RNA is a notoriously unstable molecule that can degrade quite quickly and easily in the bloodstream (Fleshner and Crane 2017), leading to decreased utility of RNAs as biomarkers in clinical practice. An advantage of studying miRNA in EVs is that unlike free-floating RNA, EV miRNAs are particularly stable molecular messages that can withstand storage, handling and extraction methods. EV miRNAs are able to withstand RNase degradation and sustain stability for 5 years at -20 °C, short-term storage at 4 °C, and can handle freeze-thaw cycles (Thind et al 2016). Thus, EV miRNAs are an effective clinical tool for diagnosing and identifying disease progression, especially for cancer (Thind et al, 2016). Moreover, EV miRNAs are specifically showing promise as a diagnostic tool for psychiatric disorders and have some advantageous features such as stability during handling and extraction, compared to plasma free floating RNA (Khalyfa and Goza 2014).

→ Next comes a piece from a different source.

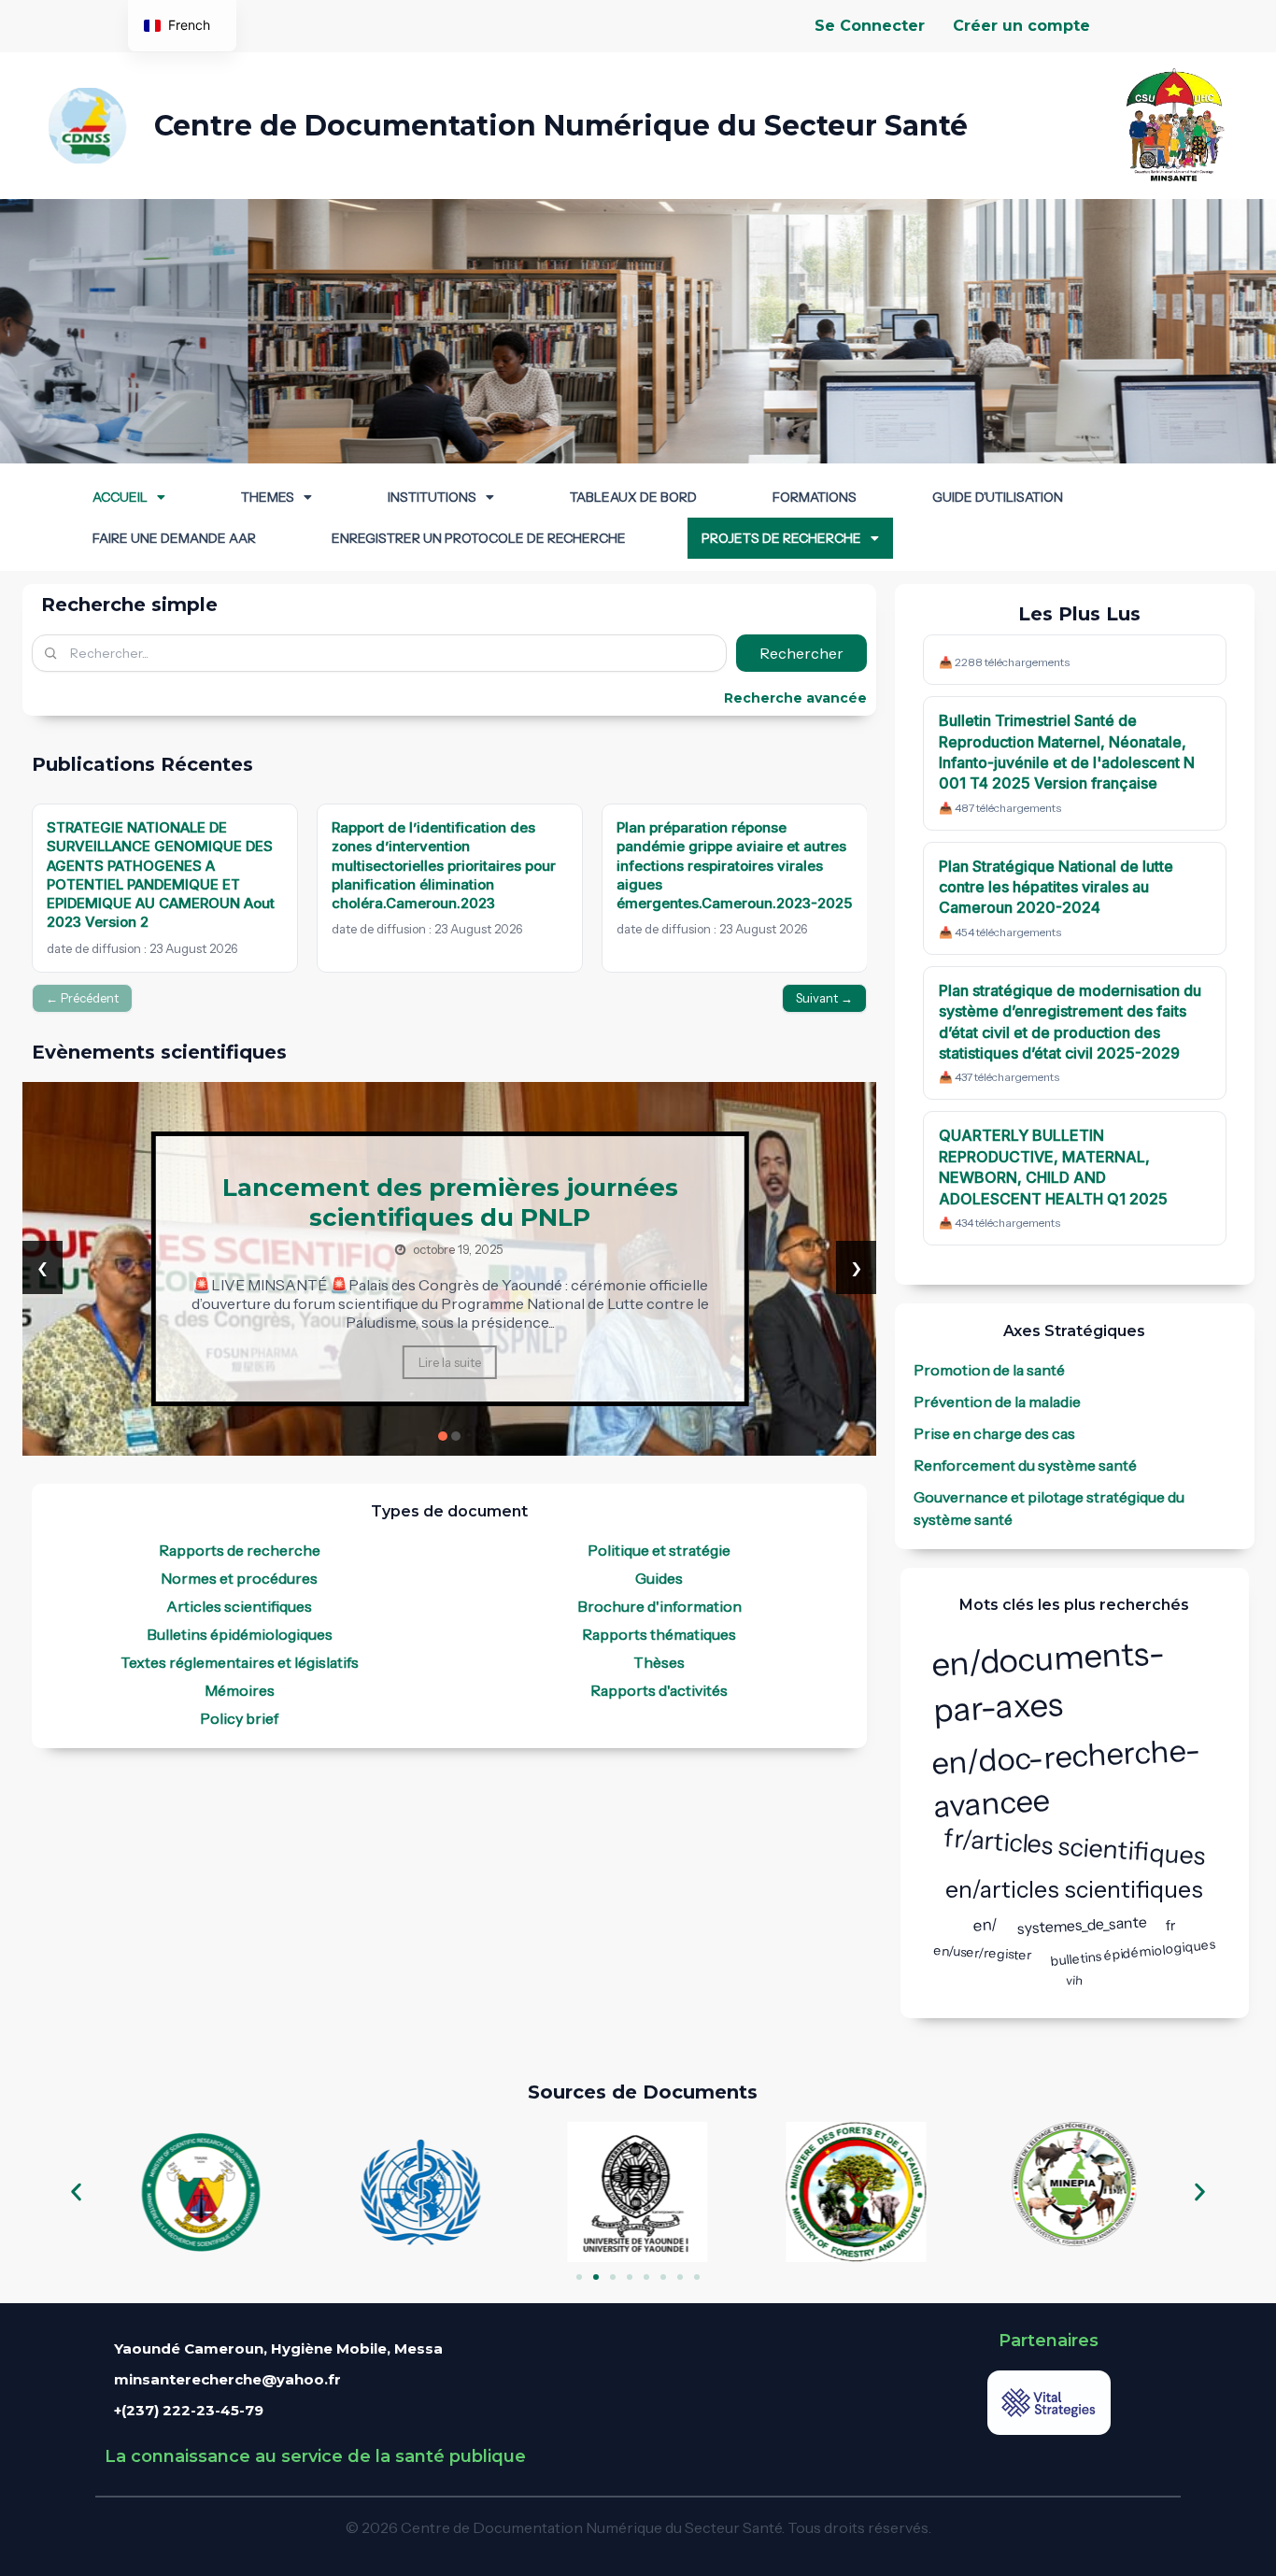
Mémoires (240, 1690)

Beyond miRNA, research on EVs in patients with psychiatric conditions should also be expanded to protein, lipids and metabolites. There has been some research on the EV proteome from human cerebrospinal fluid, which has collected data on exosome markers, heat shock proteins, and brain-derived proteins (Pegtel et al 2014). Yet, more research is needed to provide evidence that these cargos prove to be promising in identifying biomarkers of many different types of diseases, including those involving the central nervous system. Plasma EV interrogation has already provided clues to biomarkers in patients with schizophrenia, bipolar disorder, and major depressive disorder. Because cargos from EVs are influenced by stressors in the body and provide genetic and epigenetic information about the physiological state of an organism, analyzing this information can be beneficial towards developing a greater understanding of the biological functioning of patients with a variety of psychiatric conditions. Finding EV biomarkers for psychiatric diseases would also improve clinicians’ diagnostic accuracy, ensuring the patients of the biological bases of their disorder. In turn, the stigma surrounding psychiatric disorders could decrease as more and more biological markers become identified to legitimize their expression. Thus to further understand diagnosis, prevention, progression, and intervention efforts of psychiatric conditions, EVs may provide key biological insights and should be invested in future research efforts.